= Work required =
The task calls for every line of the data to be repeated exactly.

= Task material =
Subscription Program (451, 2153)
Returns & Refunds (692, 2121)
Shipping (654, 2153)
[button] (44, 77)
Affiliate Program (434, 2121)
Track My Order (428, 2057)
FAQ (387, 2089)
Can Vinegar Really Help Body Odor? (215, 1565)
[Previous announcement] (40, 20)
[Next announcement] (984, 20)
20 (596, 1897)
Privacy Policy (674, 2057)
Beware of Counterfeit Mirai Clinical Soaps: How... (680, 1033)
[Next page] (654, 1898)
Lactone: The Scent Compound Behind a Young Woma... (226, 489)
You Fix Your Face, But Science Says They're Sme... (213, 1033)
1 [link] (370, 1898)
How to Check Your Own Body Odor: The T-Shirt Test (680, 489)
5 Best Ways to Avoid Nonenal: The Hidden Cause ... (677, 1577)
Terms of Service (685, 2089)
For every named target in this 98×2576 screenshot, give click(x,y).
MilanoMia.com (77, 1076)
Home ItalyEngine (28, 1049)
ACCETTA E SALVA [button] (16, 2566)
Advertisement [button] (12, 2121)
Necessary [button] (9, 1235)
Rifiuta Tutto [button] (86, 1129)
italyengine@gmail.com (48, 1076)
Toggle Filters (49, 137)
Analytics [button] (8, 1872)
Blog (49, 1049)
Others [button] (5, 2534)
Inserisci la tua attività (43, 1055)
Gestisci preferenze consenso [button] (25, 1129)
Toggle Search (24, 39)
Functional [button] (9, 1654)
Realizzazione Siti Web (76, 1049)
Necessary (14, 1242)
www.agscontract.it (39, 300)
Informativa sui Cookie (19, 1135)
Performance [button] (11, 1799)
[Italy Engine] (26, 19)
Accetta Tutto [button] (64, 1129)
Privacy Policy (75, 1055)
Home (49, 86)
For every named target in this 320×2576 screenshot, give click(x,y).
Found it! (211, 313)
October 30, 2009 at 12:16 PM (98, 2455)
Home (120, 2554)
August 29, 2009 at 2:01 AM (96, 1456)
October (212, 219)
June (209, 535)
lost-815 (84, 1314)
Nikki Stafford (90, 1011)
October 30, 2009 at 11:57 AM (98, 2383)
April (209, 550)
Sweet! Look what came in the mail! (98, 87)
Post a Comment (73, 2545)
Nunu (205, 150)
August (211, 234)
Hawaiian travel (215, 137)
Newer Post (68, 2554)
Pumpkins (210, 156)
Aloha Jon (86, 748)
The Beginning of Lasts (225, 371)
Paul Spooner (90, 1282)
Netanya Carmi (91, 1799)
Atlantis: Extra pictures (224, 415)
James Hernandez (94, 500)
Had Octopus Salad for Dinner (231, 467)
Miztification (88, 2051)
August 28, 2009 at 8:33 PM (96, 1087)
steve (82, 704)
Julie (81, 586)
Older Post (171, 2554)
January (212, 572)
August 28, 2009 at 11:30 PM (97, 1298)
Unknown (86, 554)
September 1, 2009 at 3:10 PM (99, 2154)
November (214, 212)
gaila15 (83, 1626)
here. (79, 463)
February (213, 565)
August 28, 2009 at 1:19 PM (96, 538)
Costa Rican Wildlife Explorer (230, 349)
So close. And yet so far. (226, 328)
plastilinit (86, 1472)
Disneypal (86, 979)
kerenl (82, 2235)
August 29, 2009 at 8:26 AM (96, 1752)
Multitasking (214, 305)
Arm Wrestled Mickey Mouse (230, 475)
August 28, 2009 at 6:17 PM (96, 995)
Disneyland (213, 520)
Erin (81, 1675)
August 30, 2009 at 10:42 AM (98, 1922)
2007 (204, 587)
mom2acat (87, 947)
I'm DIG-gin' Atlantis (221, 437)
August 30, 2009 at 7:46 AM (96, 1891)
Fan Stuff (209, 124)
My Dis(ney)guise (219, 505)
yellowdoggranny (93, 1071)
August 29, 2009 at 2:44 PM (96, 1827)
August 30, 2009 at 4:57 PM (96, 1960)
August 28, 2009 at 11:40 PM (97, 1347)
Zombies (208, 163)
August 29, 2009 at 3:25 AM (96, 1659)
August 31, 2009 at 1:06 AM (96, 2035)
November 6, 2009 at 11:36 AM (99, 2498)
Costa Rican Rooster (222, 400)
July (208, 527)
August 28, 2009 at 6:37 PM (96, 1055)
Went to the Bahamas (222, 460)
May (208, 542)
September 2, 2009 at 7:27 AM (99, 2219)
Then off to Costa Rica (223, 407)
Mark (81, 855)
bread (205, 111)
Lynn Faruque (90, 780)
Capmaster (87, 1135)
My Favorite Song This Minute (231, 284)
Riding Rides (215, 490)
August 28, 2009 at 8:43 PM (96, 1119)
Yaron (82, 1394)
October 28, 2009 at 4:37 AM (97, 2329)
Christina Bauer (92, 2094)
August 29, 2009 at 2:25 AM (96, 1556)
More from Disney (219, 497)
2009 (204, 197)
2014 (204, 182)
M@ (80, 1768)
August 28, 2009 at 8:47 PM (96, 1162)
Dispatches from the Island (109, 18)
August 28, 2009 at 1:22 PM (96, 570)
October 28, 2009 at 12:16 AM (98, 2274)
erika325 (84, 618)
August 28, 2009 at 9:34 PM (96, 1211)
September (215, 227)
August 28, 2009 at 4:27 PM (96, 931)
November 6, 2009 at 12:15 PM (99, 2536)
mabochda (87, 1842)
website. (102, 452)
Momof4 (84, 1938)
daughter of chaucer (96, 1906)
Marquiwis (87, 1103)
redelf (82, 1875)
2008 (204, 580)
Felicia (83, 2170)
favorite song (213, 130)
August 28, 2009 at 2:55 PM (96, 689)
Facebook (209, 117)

= Result =
Subscription Program (451, 2153)
Returns & Refunds (692, 2121)
Shipping (654, 2153)
[button] (44, 77)
Affiliate Program (434, 2121)
Track My Order (428, 2057)
FAQ (387, 2089)
Can Vinegar Really Help Body Odor? (215, 1565)
[Previous announcement] (40, 20)
[Next announcement] (984, 20)
20 (596, 1897)
Privacy Policy (674, 2057)
Beware of Counterfeit Mirai Clinical Soaps: How... (680, 1033)
[Next page] (654, 1898)
Lactone: The Scent Compound Behind a Young Woma... (226, 489)
You Fix Your Face, But Science Says They're Sme... (213, 1033)
1 [link] (370, 1898)
How to Check Your Own Body Odor: The T-Shirt Test (680, 489)
5 Best Ways to Avoid Nonenal: The Hidden Cause ... (677, 1577)
Terms of Service (685, 2089)
For every named target in this 98×2576 screenshot, give click(x,y).
MilanoMia.com (77, 1076)
Home ItalyEngine (28, 1049)
ACCETTA E SALVA [button] (16, 2566)
Advertisement [button] (12, 2121)
Necessary [button] (9, 1235)
Rifiuta Tutto [button] (86, 1129)
italyengine@gmail.com (48, 1076)
Toggle Filters (49, 137)
Analytics [button] (8, 1872)
Blog (49, 1049)
Others [button] (5, 2534)
Inserisci la tua attività (43, 1055)
Gestisci preferenze consenso [button] (25, 1129)
Toggle Search (24, 39)
Functional [button] (9, 1654)
Realizzazione Siti Web (76, 1049)
Necessary (14, 1242)
www.agscontract.it (39, 300)
Informativa sui Cookie (19, 1135)
Performance [button] (11, 1799)
[Italy Engine] (26, 19)
Accetta Tutto [button] (64, 1129)
Privacy Policy (75, 1055)
Home (49, 86)
For every named target in this 320×2576 screenshot, give click(x,y).
Found it! (211, 313)
October 30, 2009 at 12:16 PM (98, 2455)
Home (120, 2554)
August 29, 2009 at 2:01 AM (96, 1456)
October (212, 219)
June (209, 535)
lost-815 (84, 1314)
Nikki Stafford (90, 1011)
October 30, 2009 at 11:57 AM (98, 2383)
April (209, 550)
Sweet! Look what came in the mail! (98, 87)
Post a Comment (73, 2545)
Nunu (205, 150)
August (211, 234)
Hawaiian travel (215, 137)
Newer Post (68, 2554)
Pumpkins (210, 156)
Aloha Jon (86, 748)
The Beginning of Lasts (225, 371)
Paul Spooner (90, 1282)
Netanya Carmi (91, 1799)
Atlantis: Extra pictures (224, 415)
James Hernandez (94, 500)
Had Octopus Salad for Dinner (231, 467)
Miztification (88, 2051)
August 28, 2009 at 8:33 PM (96, 1087)
steve (82, 704)
Julie (81, 586)
Older Post (171, 2554)
January (212, 572)
August 28, 2009 at 11:30 PM (97, 1298)
Unknown (86, 554)
September 1, 2009 at 3:10 PM (99, 2154)
November (214, 212)
gaila15 (83, 1626)
here. (79, 463)
February (213, 565)
August 28, 2009 at 1:19 PM (96, 538)
Costa Rican Wildlife Explorer (230, 349)
So close. And yet so far. (226, 328)
plastilinit (86, 1472)
Disneypal (86, 979)
kerenl (82, 2235)
August 29, 2009 at 8:26 AM (96, 1752)
Multitasking (214, 305)
Arm Wrestled Mickey Mouse (230, 475)
August 28, 2009 at 6:17 PM (96, 995)
Disneyland (213, 520)
Erin (81, 1675)
August 30, 2009 at 10:42 AM (98, 1922)
2007 (204, 587)
mom2acat (87, 947)
I'm DIG-gin' Atlantis (221, 437)
August 30, 2009 at 7:46 AM (96, 1891)
Fan Stuff (209, 124)
My Dis(ney)guise (219, 505)
yellowdoggranny (93, 1071)
August 29, 2009 at 2:44 PM (96, 1827)
August 30, 2009 at 4:57 PM (96, 1960)
August 28, 2009 at 11:40 PM (97, 1347)
Zombies (208, 163)
August 29, 2009 at 3:25 AM (96, 1659)
August 31, 2009 at 1:06 AM (96, 2035)
November 6, 2009 at 11:36 AM (99, 2498)
Costa Rican Rooster (222, 400)
July (208, 527)
August 28, 2009 at 6:37 PM (96, 1055)
Went to the Bahamas (222, 460)
May (208, 542)
September 2, 2009 at 7:27 AM (99, 2219)
Then off to Costa Rica (223, 407)
Mark (81, 855)
bread (205, 111)
Lynn Faruque (90, 780)
Capmaster (87, 1135)
My Favorite Song This Minute (231, 284)
Riding Rides (215, 490)
August 28, 2009 at 8:43 PM (96, 1119)
Yaron (82, 1394)
October 28, 2009 at 4:37 AM (97, 2329)
Christina Bauer (92, 2094)
August 29, 2009 at 2:25 AM (96, 1556)
More from Disney (219, 497)
2009 (204, 197)
2014 (204, 182)
M@ (80, 1768)
August 28, 2009 at 8:47 PM (96, 1162)
Dispatches from the Island (109, 18)
August 28, 2009 at 1:22 PM (96, 570)
October 28, 2009 at 12:16 AM (98, 2274)
erika325 (84, 618)
August 28, 2009 at 9:34 PM (96, 1211)
September (215, 227)
August 28, 2009 at 4:27 PM (96, 931)
November 6, 2009 at 12:15 PM (99, 2536)
mabochda (87, 1842)
website. (102, 452)
Momof4 (84, 1938)
daughter of chaucer (96, 1906)
Marquiwis (87, 1103)
redelf (82, 1875)
2008 (204, 580)
Felicia (83, 2170)
favorite song (213, 130)
August 28, 2009 at 2:55 PM (96, 689)
Facebook (209, 117)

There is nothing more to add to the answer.